So, dear reader, let’s break down this whole process of ordering lunch to eating it.

We placed our orders, then huddled under the awning of the van at a vain attempt to stay dry and keep warm as the wind blew directly in our faces.  Every so often I opted for a spell in the warmth of the car, then I’d go back to join them in the cold. I soon decided this was not sensible and it was best if I just stayed in the car!!

Finally, Darelle and Ty came back to the car with the food….food and serviettes were handed out and we got into position to eat in the car….not something we do often…in fact we probably won’t do it again!  It’s not the most comfortable way to eat but when the wind is howling and the rain is heavy it’s the only way to have lunch at the beach.  Indigestion here you come….

My hot dog was not your usual boiled Frankfurt but a deep fried sausage of some sort in the hot dog bun with copious amounts of tomato sauce.  It wasn’t bad at all.  Darelle’s sausage bap was in fact 2 sausages on a bap (bap is a soft bread roll with flour dusted on top) and Ty had the fish and chips, the fish was not fresh fish but frozen fish that had soaked up a lot of oil in the cooking process….assume the oil was not hot enough.  The chips, Ty reported, were good and just as well because there was a lot of them!  So we were sitting on an Atlantic Ocean beach and the fish served up was frozen …surely fresh fish would be easy to come by in this place.  I wasn’t getting out in the rain to discuss this with Brutus plus he didn’t look like he would take kindly to that sort of question.

There were a few interesting people wandering by the car, one family consisted of mum, dad and the 4 children.  They were all wearing tank tops, this fact gave me goosebumps (it was not a day for tank tops), mum had tattoos covering all her arms and walked along sipping from a pint of Guinness, dad was sipping his coffee purchased from the van man. I abstained from coffee or tea….didn’t fancy a coffee made with water from an urn… ordinary coffee .. perish the thought!! I like my latte’s and this was not the place to ask  for a latte.
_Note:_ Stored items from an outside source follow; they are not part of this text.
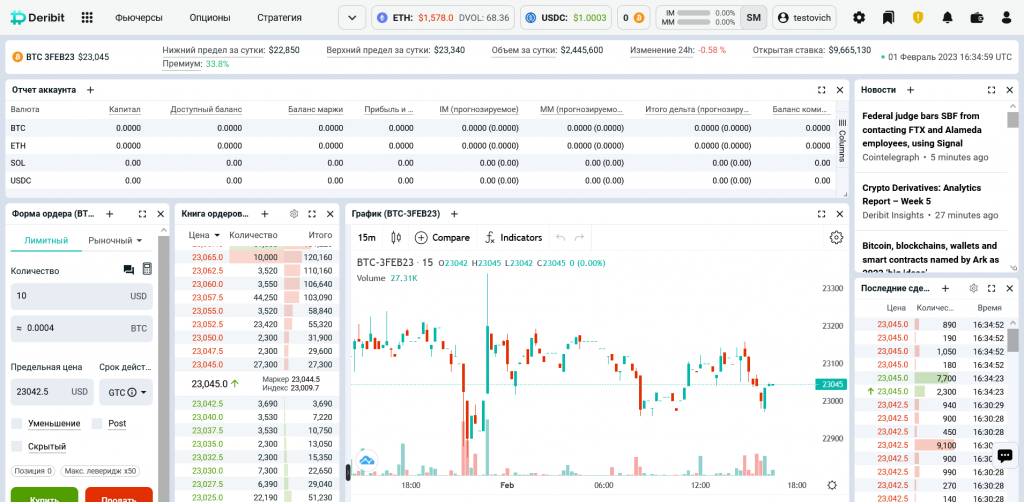Open platform settings gear in header

tap(859, 17)
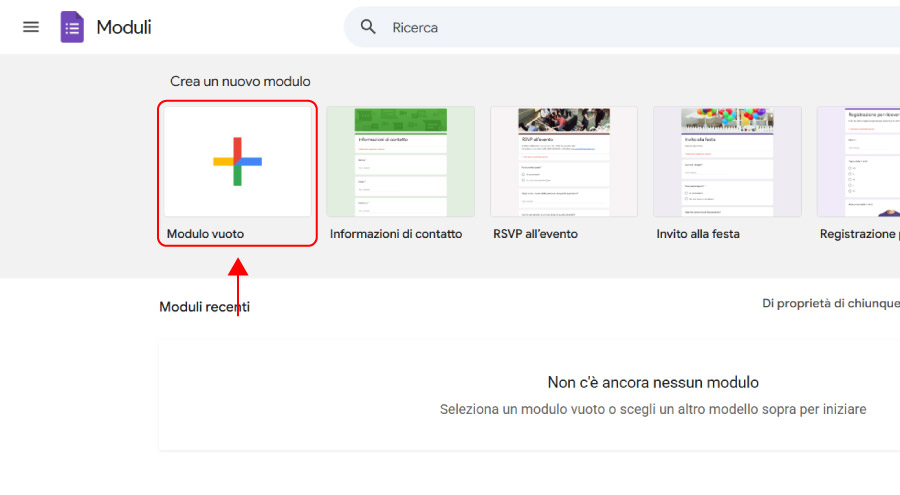The image size is (900, 495).
Task: Select the "Modulo vuoto" label
Action: pyautogui.click(x=205, y=234)
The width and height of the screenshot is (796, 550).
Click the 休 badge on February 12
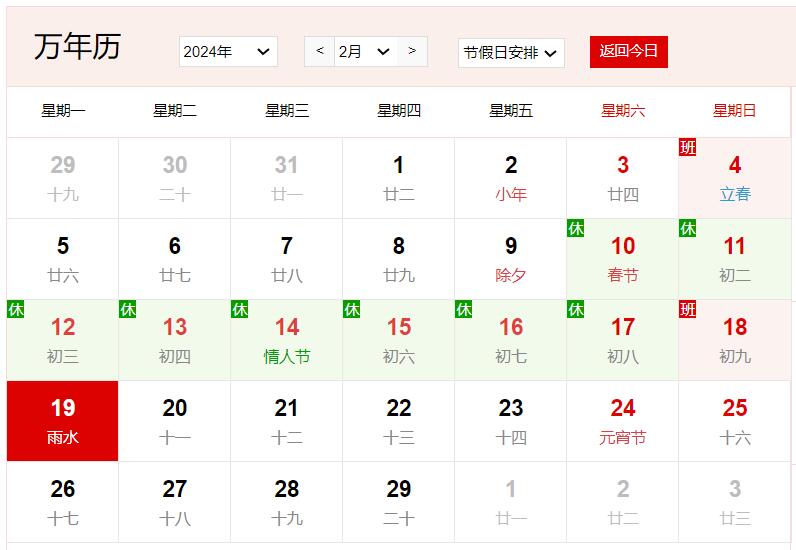pos(15,310)
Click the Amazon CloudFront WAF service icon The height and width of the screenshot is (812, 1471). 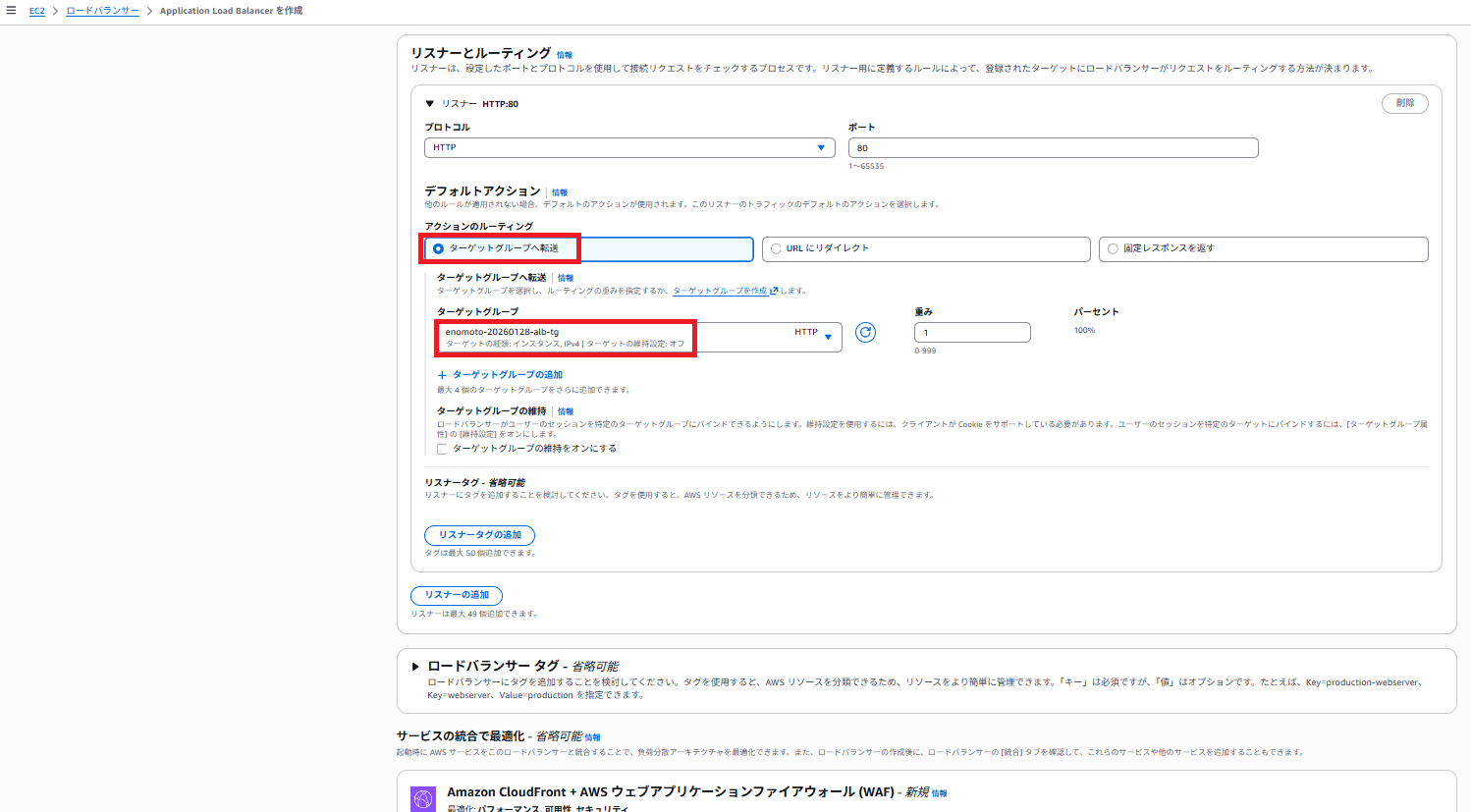click(x=423, y=798)
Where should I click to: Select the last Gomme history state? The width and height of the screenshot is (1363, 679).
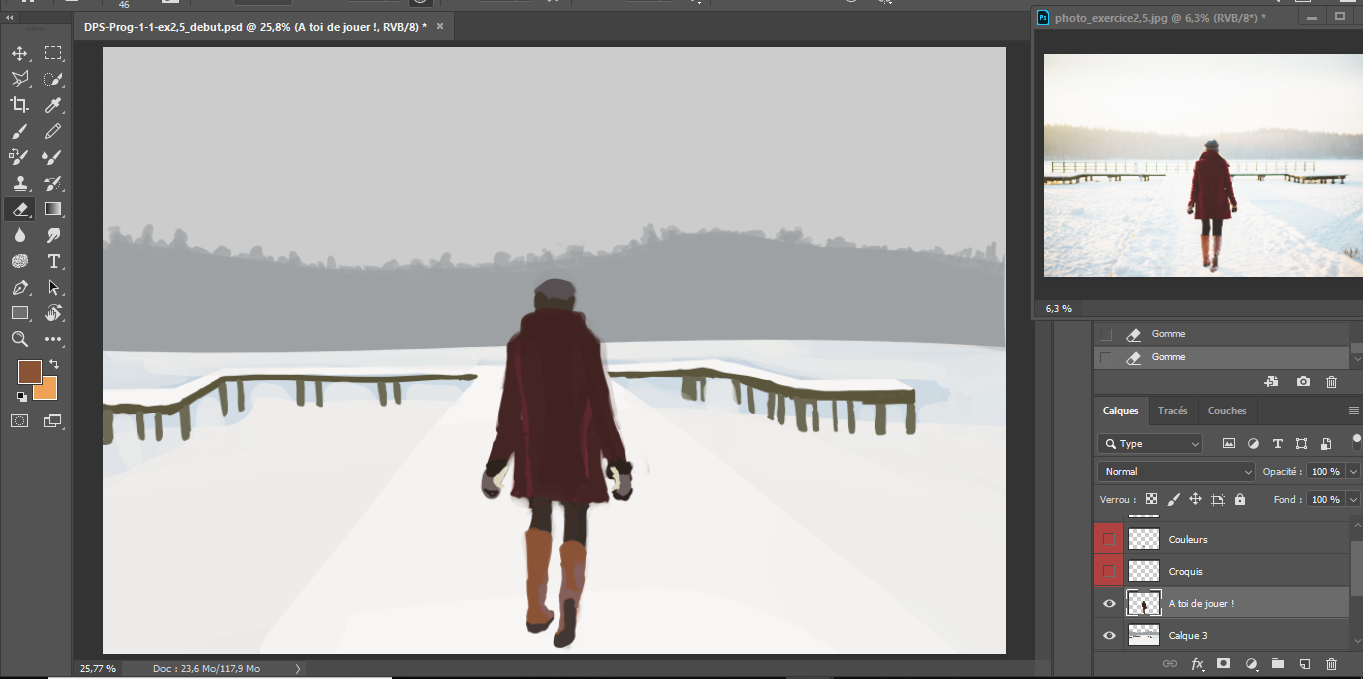point(1168,357)
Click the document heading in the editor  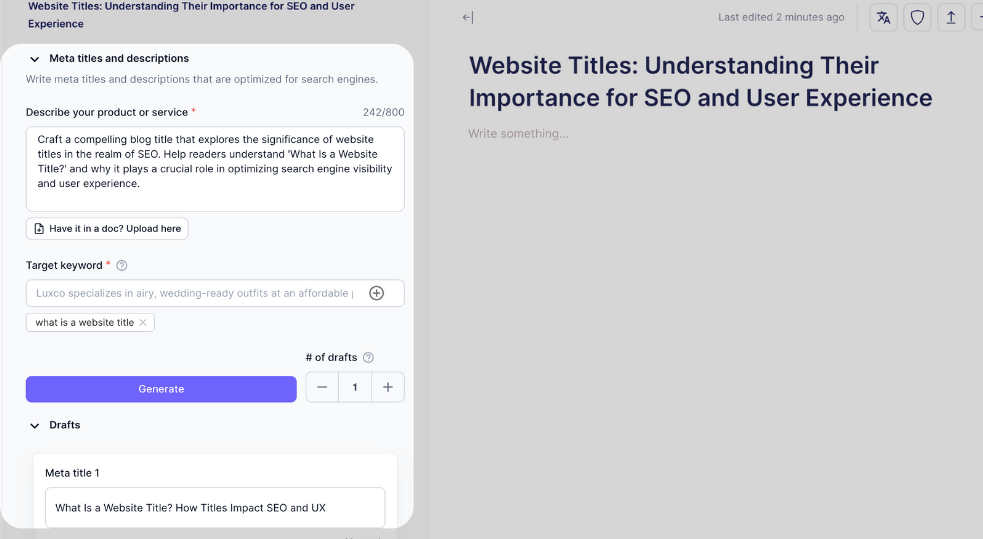(700, 82)
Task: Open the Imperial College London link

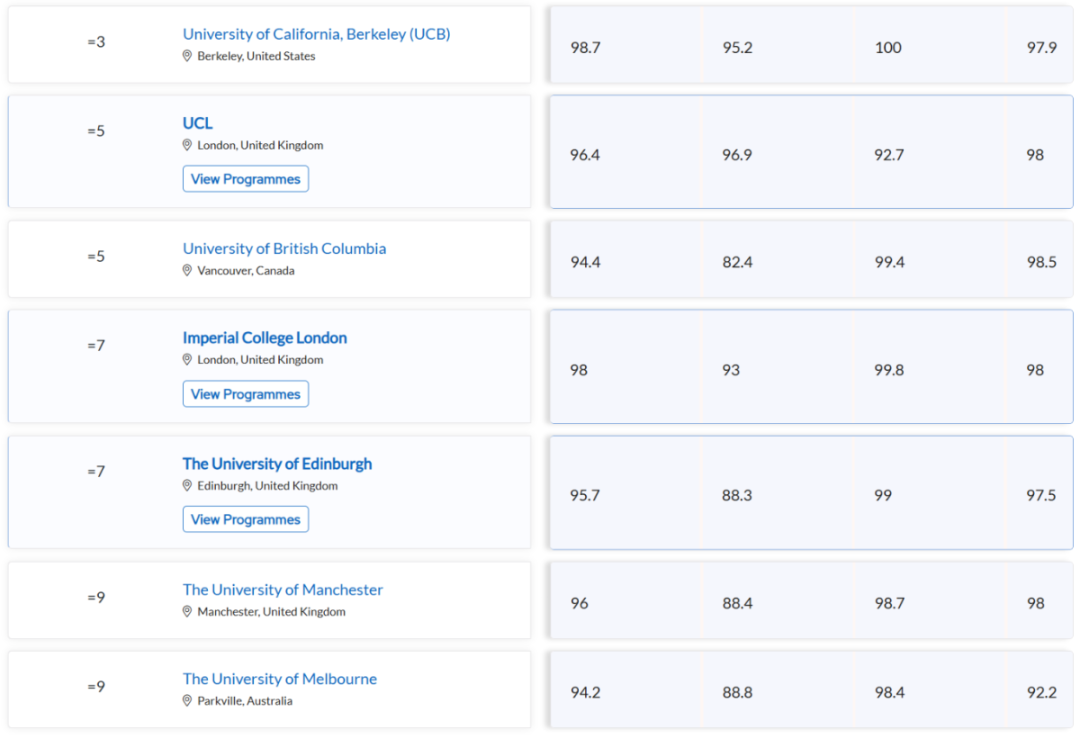Action: (264, 337)
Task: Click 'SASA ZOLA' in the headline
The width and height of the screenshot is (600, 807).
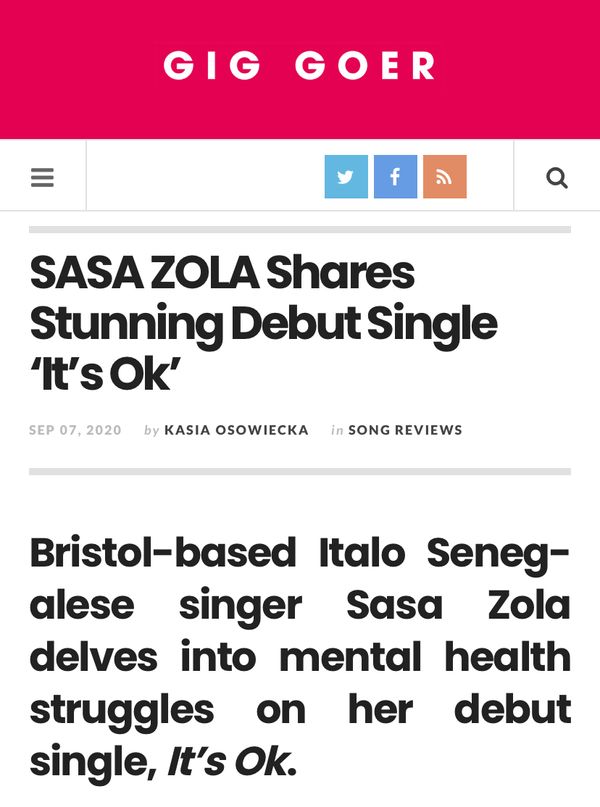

Further down the beach Darelle pointed out a Range Rover at the edge of the water started towing a child on a body board attached to the tow bar up the beach and in an arc.  I also noticed the car next to us had the motor running the whole time we had been there but no one was in or near the car.  Whilst we were discussing this fact an old mobile home/camper van muscled it’s way in between the food vans and us effectively  blocking our view of the right side of the beach.  “How rude of them” I said ” we can’t see any of the goings on”.  Not that there was much going on…..  Ty started the car and moved us forward and our view was back…all was well again!!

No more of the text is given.